- Texte source
□ □ □ □

Le 14 décembre l’inéligibilité est levée pour le sénateur APNA Jean de Leusse. Un mois plus tard, le 11 janvier 1945, ce sera au tour des UPR Charles Elsaesser et Thomas Seltz, de l’APNA Alfred Oberkirch et du député autonomiste républicain et franc-maçon Camille Dahlet dont l’attitude fut absolument irréprochable pendant toute la guerre.

Le dernier repêché du Bas-Rhin sera le comte Hubert d’Andlau-Hombourg (4.10.1945).

Dans le Haut-Rhin, Joseph Gullung n’est blanchi que le 20.12.1945. L’UPR Joseph Brom, membre du groupe de Colmar, et l’indépendant Paul Jourdain ne peuvent l’être car décédés prématurément.

Au final, seuls trois parlementaires seront expressément et définitivement maintenus à l’écart des urnes : Maurice Burrus (3), le « milliardaire du tabac », car soupçonné de collaboration - probablement aussi parce qu’on cherchait un prétexte pour s’emparer de sa manufacture qui sera d’ailleurs nationalisée en 1947, Joseph Féga, sans doute pour avoir été membre du Conseil National jusqu’en octobre 1942 (4) et Eugène Muller.

 

Le cas du chanoine Muller

Jean-Claude Streicher consacre 38 pages au cas du chanoine Eugène Muller – appelé « de Sprochemeller », en référence à son engagement constant pour la défense de la langue régionale -, une des figures de proue du régionalisme alsacien de l’entre-deux guerres, un personnage attachant, de grande culture et très aimé de la population. Il reprocha toujours au Maréchal sa compromission de Montoire. Réfugié à Vichy durant toute la guerre, il ne cessa d’intervenir auprès du gouvernement de Vichy en faveur de la population alsacienne. Ainsi, il protesta vigoureusement contre l’incorporation de force et intervint à de multiples reprises en faveur des réfugiés alsaciens : son appartement devint « le lieu de ralliement des Alsaciens réfugiés », écrit l’abbé Zemb. De même il s’éleva contre les rafles de juifs et la déportation d’enfants juifs. De retour en Alsace, il défendra jusqu’à sa mort son ami Joseph Rossé, injustement condamné par un tribunal d’épuration, une juridiction d’exception, que Paris refusera toujours de réhabiliter.

□ □ □ □

- Données enregistrées

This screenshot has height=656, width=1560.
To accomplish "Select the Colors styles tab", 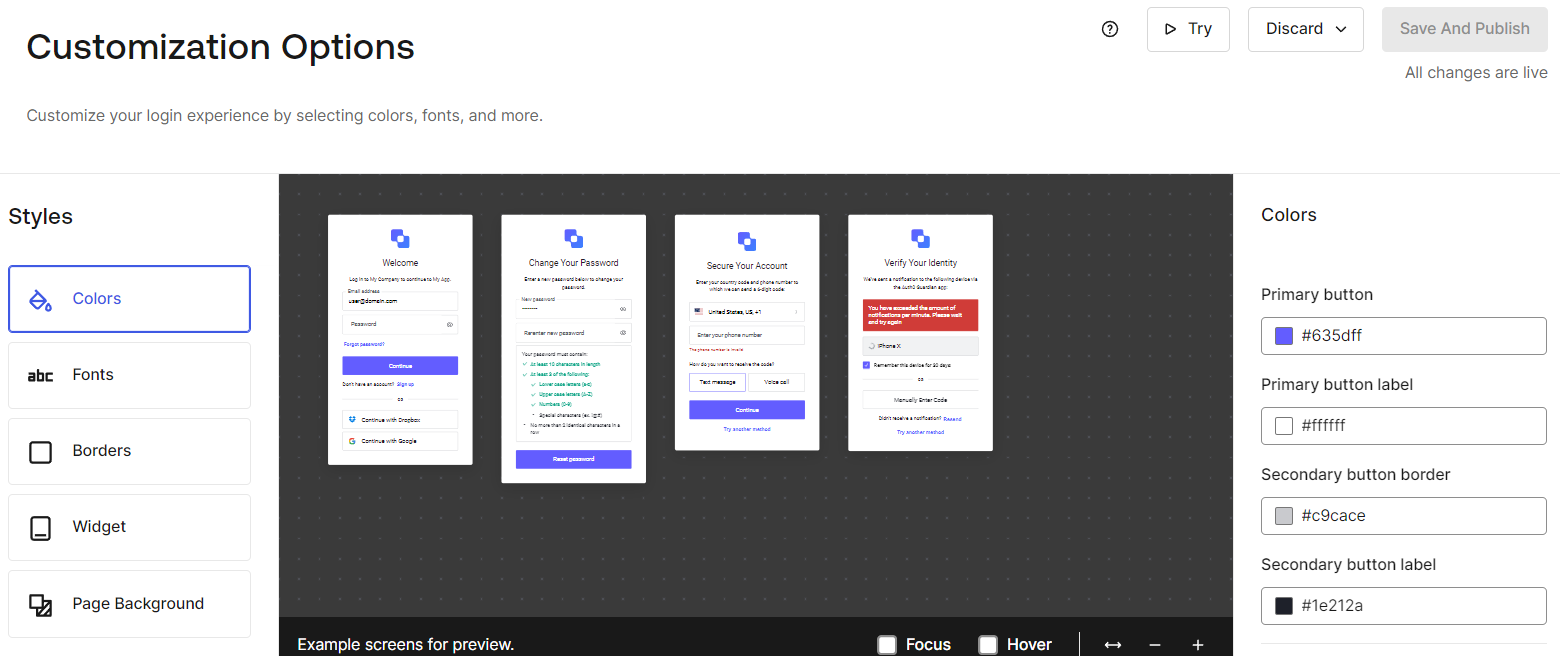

□ □ □ □

- Consigne
Modifiez le passage du texte source qui va de « Le 14 décembre » à « Hubert d’Andlau-Hombourg (4.10.1945). » en y remplaçant « sénateur » par « parlementaire ». Vous n'avez pas besoin des données.

- Résultat
Le 14 décembre l’inéligibilité est levée pour le parlementaire APNA Jean de Leusse. Un mois plus tard, le 11 janvier 1945, ce sera au tour des UPR Charles Elsaesser et Thomas Seltz, de l’APNA Alfred Oberkirch et du député autonomiste républicain et franc-maçon Camille Dahlet dont l’attitude fut absolument irréprochable pendant toute la guerre.

Le dernier repêché du Bas-Rhin sera le comte Hubert d’Andlau-Hombourg (4.10.1945).